Sakur glanced out the window, then back at his teammate. “You’re saying the di’Taykan are overreacting because of who Staff Sergeant Beyhn is.”
Hisht shrugged again. “I’m saying the di’Taykan are not the deepest thinkers in known space, that maybe it would help if you used your nose filters while you’re inside, and that we’ll all be glad when the staff sergeant is on his feet again.”
Before Sakur could decide if he—and his species—had been insulted, Kichar appeared in the doorway of the inner room.
“Is there any particular reason you two are just standing there?” she demanded while, safely out of sight behind her, Bonninski rolled her eyes. “We’ve cleared this building, there’s nothing here, so let’s move ass.”
Hisht shifted his grip on his weapon. “And I will also be glad when this is over and that one is alone with her water dreams of Gunnery Sergeant Kerr.”
“Wet dreams, brother.” Sakur rapped his knuckles against the top of the Krai’s helmet. “And I hear you.”
They regrouped outside the building as Kichar marked a large white X, a 1/1, and a zero on the door.
“Okay…” Sakur leaned against the wall, cradling his weapon, legs crossed at the ankles. “…I get that the X means the building was searched, I get that 1/1 refers to us—the team at the top—and I get that the zero means we found nothing except artfully adorable…”
“Adorable?” Hisht murmured to Bonninski.
She snorted. “He’s just being an ass.”
“…tableaux set up to make us think that the occupants of the house had been dragged out by the Others without putting up much of a fight, but you know what I don’t get?”
Kichar waited expectantly.
“I don’t get why you packed a permanent marker.” She frowned. “It was on the alternatives list. It’s not just for marking buildings but for marking trails and leaving messages for the platoon if you’re scouting.”
“Kind of low tech,” Bonninski muttered.
“Exactly. You can’t hack writing on a rock.” Kichar slipped the marker back into a pocket on her vest. “And it luminesces under a sleeve light.”
“It what?”
“Glows in the dark,” Sakur told the Krai who was staring at Kichar in confusion.
* * *
“This is fukking stupid.”
Stone shrugged and continued rolling another layer onto the already sizable ball of snow.

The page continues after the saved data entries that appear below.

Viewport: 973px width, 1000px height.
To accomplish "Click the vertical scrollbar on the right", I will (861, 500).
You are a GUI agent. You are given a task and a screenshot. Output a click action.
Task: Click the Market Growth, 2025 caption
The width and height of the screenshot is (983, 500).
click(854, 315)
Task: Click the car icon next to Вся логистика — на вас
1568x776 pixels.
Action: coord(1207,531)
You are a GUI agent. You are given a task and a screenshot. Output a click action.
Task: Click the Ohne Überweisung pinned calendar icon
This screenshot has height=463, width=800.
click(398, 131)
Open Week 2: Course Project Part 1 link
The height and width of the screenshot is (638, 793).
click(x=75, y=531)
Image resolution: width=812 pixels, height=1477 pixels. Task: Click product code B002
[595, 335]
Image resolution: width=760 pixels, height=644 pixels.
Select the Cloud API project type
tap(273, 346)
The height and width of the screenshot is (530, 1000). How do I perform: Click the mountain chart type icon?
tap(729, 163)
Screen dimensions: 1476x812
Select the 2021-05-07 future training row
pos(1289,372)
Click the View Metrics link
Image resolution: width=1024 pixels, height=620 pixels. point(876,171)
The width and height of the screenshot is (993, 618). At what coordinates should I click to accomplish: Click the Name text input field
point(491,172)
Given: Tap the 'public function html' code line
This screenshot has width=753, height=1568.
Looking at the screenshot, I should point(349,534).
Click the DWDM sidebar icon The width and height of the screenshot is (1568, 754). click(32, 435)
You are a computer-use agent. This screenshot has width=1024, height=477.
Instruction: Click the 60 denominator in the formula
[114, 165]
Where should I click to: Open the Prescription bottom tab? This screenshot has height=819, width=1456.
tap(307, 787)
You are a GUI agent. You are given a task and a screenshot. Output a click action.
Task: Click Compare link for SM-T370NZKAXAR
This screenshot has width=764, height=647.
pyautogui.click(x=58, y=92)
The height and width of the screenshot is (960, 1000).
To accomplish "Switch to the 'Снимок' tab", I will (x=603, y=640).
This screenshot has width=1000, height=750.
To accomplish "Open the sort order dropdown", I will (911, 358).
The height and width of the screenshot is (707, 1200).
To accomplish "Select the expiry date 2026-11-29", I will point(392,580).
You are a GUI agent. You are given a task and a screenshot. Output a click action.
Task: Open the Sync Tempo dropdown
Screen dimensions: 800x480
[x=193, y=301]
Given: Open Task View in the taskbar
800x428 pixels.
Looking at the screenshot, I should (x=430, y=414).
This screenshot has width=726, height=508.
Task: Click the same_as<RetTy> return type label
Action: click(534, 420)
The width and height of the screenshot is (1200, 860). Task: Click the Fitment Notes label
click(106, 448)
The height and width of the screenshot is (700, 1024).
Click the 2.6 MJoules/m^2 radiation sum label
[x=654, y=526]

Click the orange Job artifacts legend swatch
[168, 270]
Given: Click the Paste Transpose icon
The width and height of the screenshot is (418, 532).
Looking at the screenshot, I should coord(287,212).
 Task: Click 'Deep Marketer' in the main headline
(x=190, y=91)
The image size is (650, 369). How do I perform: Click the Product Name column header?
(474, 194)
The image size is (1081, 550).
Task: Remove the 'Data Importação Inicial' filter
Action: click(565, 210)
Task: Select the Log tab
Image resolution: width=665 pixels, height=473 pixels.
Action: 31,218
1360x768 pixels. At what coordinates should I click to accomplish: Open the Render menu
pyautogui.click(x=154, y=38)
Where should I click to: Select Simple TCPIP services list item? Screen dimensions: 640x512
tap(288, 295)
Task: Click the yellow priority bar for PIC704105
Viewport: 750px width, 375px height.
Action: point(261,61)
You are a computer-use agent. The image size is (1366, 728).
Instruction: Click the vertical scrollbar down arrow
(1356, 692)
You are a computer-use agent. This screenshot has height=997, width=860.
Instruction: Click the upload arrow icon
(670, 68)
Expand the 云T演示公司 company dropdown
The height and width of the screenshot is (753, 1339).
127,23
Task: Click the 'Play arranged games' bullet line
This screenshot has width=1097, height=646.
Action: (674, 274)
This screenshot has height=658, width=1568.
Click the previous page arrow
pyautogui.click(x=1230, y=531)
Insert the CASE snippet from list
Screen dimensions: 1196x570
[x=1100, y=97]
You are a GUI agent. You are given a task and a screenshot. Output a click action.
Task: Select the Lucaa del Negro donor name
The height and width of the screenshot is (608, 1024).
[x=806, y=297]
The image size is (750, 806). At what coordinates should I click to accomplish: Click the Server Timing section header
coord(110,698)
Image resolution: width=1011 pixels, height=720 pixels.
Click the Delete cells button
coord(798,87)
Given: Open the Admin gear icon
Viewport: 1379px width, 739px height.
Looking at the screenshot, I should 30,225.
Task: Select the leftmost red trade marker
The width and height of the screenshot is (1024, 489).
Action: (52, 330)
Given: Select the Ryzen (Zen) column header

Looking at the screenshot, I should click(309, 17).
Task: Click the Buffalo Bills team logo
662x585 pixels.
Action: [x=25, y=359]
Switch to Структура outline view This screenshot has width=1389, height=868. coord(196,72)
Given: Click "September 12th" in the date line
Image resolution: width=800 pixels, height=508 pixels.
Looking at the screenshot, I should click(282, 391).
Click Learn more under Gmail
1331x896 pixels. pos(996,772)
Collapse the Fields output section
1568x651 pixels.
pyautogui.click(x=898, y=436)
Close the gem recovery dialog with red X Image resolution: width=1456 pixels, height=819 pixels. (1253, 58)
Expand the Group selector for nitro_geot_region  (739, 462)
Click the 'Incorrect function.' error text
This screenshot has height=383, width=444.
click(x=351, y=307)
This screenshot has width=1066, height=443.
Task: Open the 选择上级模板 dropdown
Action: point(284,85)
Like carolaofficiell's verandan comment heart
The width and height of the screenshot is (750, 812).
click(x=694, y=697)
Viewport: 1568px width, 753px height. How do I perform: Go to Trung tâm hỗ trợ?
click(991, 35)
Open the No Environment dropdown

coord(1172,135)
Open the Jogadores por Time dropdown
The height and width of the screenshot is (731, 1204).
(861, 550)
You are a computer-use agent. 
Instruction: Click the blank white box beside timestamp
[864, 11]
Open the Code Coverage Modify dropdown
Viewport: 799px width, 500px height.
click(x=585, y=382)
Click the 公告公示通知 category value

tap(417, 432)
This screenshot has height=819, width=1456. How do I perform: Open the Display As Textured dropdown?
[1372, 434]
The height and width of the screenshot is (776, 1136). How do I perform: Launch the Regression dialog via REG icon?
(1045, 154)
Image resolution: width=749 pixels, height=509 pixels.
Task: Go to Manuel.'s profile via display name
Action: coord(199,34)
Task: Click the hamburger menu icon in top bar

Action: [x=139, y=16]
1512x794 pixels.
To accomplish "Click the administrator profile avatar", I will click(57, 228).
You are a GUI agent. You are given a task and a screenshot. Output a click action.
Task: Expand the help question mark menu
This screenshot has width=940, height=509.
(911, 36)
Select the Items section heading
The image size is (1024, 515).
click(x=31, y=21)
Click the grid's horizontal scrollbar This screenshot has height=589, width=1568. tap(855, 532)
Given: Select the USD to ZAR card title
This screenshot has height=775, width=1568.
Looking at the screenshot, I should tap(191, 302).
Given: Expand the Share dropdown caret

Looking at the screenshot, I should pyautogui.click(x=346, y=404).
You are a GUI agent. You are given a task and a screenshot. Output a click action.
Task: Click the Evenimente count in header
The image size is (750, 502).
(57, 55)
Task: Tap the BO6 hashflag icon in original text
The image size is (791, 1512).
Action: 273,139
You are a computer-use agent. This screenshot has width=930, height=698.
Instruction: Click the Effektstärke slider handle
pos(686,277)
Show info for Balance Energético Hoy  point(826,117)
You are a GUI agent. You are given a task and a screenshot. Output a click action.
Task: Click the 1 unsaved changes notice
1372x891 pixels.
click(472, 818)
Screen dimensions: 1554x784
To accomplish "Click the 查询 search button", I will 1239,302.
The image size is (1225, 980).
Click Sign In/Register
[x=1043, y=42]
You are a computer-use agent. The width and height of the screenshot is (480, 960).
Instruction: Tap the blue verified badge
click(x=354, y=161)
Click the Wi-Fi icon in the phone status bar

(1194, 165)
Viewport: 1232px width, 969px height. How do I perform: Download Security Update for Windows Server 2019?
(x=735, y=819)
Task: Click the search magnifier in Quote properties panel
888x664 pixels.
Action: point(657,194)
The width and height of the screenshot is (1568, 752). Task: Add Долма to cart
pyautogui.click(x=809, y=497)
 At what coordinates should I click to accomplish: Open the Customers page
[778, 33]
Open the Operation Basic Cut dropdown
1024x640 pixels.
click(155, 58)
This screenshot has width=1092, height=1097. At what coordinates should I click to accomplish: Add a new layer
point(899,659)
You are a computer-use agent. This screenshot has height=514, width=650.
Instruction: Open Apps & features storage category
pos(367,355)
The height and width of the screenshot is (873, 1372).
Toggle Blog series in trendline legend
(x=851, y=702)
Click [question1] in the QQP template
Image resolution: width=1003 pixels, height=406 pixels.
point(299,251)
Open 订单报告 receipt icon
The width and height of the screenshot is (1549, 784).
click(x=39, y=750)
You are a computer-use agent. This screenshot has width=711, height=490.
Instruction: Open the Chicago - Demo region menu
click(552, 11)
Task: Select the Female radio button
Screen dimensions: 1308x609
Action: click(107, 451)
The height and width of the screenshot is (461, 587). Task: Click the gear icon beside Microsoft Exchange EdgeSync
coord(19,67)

“We’re marking searched buildings with snowmen!”
“Look, Carson, if you packed an indelible marker, then whip it out.” He set the ball on top of the larger one sitting directly in front of the building’s door. “If you didn’t, we’ll just continue using the material at hand.”
“It’s a snowman!” she protested again.
“And a damned fine one,” Vega added as she snugged the third and smallest ball down on the pile. “We’re just lucky the temperature’s up a bit and this stuff’s packing.”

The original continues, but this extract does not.